Y esas son unas fronteras que en un mundo donde la idea de democracia -aunque luego pierdas la casa, y el trabajo, y a los jóvenes, y la resistencia pacífica…- fundamentalmente se basa en la pluralidad de partidos políticos. Y Cuba solo tiene uno.
Los jóvenes ansían unos aires consumistas que respiran de sus parientes de Miami, de los turistas y viajeros, de las noticias de un exterior que cada vez se vuelve más cercano y así, por el simple hecho de la comparación, maldicen no imitar.
Tampoco sería exagerar si se afirma que Cuba también es un país agotado, exhausto, harto de un ombliguismo impuesto del que el país, en gran medida, ha responsabilizado a Estados Unidos y a su bloqueo.
Muchas personas se preguntan que, si se abriera la veda, ¿qué pasaría? Es temprano aventurar el misterio en una isla cuyas vallas de propaganda anuncian que la tarea fundamental ahora es la economía.
El VI Congreso del Partido Comunista del 2011 que parió los llamados “Lineamientos de la Política Económica y Social” apuntan en esa dirección acuciados por una economía asfixiada, dependiente económicamente de las remesas y de Venezuela, y con un Estado del que poco a poco están descolgando a un millón de funcionarios.
La ley de cuentapropismo del 2010, que permitió la apertura de negocios privados, supuso algo más que una ley: era el inicio de una nueva relación con el dinero en un país socialista; contradicciones de los tuétanos de un sistema con su realidad económica y su supervivencia.
¿Y su reapertura política? Veremos.

### [Tarea]
Copia de nuevo el fragmento sobre Cuba empezando en "La ley de cuentapropismo" y siguiendo hasta "reapertura política? Veremos.", y sustituye en él "cuentapropismo" por "trabajo por cuenta propia".

### [Material de consulta]
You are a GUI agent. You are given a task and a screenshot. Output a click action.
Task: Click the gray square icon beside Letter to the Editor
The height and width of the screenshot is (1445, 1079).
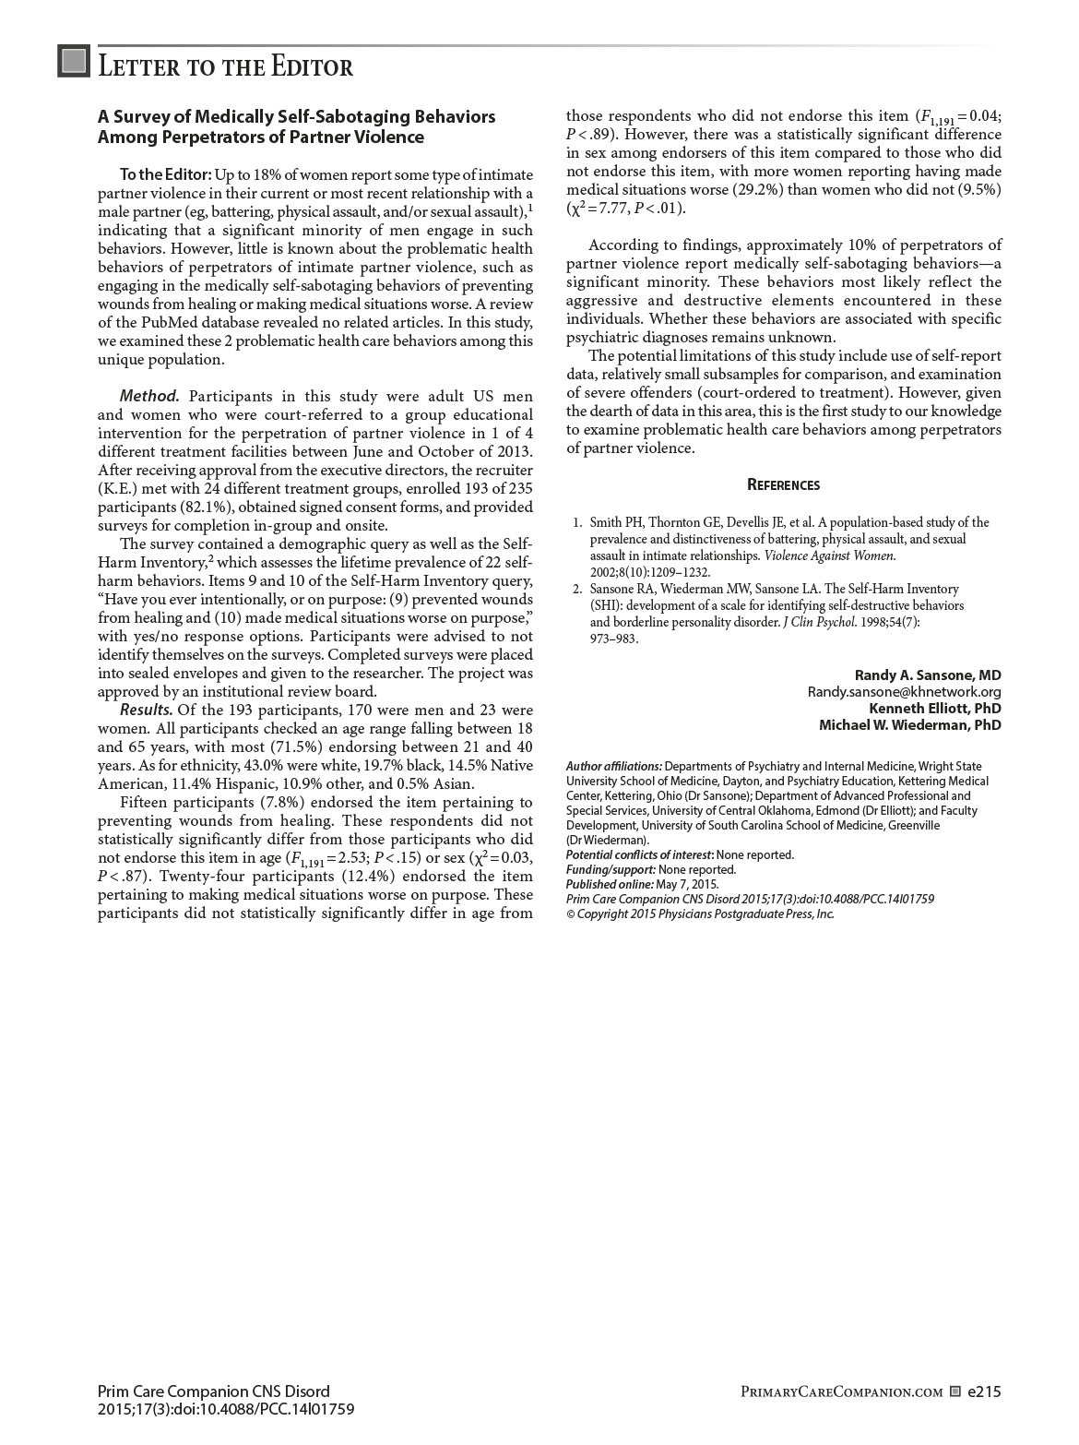click(74, 61)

### [Solución]
La ley de trabajo por cuenta propia del 2010, que permitió la apertura de negocios privados, supuso algo más que una ley: era el inicio de una nueva relación con el dinero en un país socialista; contradicciones de los tuétanos de un sistema con su realidad económica y su supervivencia.
¿Y su reapertura política? Veremos.